> _Work item_:
Look through the data below for the line with "Nesx (478, 1741)", and transcribe it exactly together with each line after it up to and including the line with "7! (532, 2021)". Give nothing else.

Source information: Begin

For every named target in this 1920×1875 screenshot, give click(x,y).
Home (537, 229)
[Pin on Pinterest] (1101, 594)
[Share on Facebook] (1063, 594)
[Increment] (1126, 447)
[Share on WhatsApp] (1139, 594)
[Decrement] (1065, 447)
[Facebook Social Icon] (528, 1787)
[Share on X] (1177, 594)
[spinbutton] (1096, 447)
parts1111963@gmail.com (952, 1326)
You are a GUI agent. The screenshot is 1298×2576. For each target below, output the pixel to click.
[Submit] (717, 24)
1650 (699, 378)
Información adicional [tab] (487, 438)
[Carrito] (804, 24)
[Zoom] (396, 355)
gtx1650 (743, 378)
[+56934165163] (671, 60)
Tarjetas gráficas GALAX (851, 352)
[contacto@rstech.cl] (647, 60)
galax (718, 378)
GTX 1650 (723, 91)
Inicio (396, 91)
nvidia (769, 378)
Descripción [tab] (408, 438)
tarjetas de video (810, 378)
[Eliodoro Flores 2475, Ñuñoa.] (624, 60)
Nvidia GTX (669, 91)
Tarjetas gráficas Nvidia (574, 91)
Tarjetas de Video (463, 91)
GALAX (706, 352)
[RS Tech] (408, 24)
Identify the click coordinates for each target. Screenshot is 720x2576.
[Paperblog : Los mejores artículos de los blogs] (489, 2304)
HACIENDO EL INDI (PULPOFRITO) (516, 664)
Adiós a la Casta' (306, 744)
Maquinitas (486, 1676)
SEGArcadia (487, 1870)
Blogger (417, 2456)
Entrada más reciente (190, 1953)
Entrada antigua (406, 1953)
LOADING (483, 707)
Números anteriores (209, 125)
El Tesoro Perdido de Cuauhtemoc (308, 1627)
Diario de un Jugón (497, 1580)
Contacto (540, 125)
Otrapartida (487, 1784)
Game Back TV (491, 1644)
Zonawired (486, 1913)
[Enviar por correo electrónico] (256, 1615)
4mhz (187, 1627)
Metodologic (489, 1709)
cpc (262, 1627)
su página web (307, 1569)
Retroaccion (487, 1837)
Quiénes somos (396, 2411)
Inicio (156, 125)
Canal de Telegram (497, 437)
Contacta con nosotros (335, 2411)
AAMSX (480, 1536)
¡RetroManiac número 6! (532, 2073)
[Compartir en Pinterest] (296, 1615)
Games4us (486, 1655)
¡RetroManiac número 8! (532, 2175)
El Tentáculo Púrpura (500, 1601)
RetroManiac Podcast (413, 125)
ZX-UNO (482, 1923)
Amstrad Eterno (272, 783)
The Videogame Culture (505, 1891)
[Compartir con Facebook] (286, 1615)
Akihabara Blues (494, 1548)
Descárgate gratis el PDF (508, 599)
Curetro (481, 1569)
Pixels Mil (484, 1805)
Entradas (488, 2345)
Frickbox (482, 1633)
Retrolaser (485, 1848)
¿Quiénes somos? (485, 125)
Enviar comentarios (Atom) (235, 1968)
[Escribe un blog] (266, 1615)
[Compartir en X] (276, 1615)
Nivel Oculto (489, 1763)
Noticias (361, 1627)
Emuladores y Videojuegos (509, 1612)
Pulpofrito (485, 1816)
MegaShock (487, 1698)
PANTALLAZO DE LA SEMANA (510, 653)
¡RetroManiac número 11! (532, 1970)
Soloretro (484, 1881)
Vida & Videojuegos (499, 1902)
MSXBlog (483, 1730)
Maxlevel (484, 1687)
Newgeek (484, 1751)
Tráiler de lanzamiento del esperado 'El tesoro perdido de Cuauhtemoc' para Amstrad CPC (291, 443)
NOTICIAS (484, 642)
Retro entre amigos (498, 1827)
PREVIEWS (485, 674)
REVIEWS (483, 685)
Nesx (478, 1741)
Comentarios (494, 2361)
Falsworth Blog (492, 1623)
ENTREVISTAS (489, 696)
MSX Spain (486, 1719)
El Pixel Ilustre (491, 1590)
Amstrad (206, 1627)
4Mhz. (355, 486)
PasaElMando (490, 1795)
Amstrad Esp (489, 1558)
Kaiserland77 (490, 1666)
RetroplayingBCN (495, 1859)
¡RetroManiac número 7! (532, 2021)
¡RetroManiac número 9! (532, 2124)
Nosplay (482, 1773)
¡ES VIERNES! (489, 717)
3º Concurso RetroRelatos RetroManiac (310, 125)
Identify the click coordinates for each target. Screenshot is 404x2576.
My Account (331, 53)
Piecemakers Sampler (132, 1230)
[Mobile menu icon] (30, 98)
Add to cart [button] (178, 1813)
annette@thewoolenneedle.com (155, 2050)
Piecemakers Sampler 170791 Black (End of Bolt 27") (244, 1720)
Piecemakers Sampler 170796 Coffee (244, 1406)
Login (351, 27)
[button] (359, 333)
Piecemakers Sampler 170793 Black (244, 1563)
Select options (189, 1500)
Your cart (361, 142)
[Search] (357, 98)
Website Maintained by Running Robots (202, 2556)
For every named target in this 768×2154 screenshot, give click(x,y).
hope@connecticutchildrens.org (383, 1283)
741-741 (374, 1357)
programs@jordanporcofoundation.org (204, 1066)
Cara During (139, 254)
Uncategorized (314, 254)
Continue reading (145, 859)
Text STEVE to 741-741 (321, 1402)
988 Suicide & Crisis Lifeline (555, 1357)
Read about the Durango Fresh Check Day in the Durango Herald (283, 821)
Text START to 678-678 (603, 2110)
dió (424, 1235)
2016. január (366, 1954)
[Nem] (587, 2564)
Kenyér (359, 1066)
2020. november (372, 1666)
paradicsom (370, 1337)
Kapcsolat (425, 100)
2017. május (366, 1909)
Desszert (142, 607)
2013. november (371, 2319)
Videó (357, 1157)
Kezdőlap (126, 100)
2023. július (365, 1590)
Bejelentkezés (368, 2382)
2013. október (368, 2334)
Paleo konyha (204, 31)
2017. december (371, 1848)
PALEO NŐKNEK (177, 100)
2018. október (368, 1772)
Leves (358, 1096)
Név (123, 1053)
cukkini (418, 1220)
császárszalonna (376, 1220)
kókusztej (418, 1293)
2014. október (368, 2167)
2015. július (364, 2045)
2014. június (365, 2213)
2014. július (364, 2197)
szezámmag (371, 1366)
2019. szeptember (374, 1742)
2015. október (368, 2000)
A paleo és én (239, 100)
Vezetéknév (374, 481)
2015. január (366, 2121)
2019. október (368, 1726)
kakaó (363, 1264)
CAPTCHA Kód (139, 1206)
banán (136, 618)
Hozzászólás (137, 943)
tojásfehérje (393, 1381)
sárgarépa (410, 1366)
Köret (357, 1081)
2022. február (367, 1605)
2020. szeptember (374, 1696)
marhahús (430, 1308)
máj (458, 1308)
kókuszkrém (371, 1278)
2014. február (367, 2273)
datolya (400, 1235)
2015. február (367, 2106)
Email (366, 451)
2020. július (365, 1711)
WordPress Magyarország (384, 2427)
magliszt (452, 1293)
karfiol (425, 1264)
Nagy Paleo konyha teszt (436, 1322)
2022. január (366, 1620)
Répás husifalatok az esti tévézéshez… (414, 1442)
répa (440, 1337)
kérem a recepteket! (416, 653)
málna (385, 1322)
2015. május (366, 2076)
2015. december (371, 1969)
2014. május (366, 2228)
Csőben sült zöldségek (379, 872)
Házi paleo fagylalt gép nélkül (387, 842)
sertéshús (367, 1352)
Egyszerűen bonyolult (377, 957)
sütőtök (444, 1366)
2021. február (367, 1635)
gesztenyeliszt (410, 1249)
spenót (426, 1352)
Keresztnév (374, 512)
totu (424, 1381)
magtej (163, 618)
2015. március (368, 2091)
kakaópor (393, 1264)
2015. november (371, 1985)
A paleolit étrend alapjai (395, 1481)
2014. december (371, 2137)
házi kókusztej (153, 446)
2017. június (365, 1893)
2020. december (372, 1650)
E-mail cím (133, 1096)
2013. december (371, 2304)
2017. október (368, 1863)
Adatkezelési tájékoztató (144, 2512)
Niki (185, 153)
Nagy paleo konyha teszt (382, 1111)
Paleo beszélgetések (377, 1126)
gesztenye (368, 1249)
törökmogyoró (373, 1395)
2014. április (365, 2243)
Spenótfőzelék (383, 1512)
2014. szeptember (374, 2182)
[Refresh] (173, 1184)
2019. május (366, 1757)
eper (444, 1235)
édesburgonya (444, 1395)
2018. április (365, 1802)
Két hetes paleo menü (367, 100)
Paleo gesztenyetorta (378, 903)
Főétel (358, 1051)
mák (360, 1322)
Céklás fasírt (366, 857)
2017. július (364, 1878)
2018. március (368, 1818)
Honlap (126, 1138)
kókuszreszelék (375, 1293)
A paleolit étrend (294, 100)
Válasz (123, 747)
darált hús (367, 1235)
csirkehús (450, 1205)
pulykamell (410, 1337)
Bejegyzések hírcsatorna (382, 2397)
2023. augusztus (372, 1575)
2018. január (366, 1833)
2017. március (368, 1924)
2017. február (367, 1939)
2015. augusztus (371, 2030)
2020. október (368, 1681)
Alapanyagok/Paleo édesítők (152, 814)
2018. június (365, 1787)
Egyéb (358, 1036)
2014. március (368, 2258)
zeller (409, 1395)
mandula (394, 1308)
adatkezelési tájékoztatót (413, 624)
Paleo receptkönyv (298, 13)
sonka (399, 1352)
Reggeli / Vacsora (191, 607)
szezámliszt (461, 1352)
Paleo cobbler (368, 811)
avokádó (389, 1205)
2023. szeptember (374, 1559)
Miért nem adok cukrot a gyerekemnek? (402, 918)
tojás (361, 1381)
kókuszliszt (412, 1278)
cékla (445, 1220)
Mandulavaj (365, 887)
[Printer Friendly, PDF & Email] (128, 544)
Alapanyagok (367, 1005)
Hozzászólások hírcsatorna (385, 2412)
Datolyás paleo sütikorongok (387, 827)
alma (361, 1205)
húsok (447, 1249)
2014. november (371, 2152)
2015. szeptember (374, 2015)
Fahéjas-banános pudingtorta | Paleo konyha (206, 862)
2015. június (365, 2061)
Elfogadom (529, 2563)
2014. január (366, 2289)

Source information: End

> _Result for this exercise_:
Nesx (478, 1741)
Comentarios (494, 2361)
Falsworth Blog (492, 1623)
ENTREVISTAS (489, 696)
MSX Spain (486, 1719)
El Pixel Ilustre (491, 1590)
Amstrad (206, 1627)
4Mhz. (355, 486)
PasaElMando (490, 1795)
Amstrad Esp (489, 1558)
Kaiserland77 (490, 1666)
RetroplayingBCN (495, 1859)
¡RetroManiac número 7! (532, 2021)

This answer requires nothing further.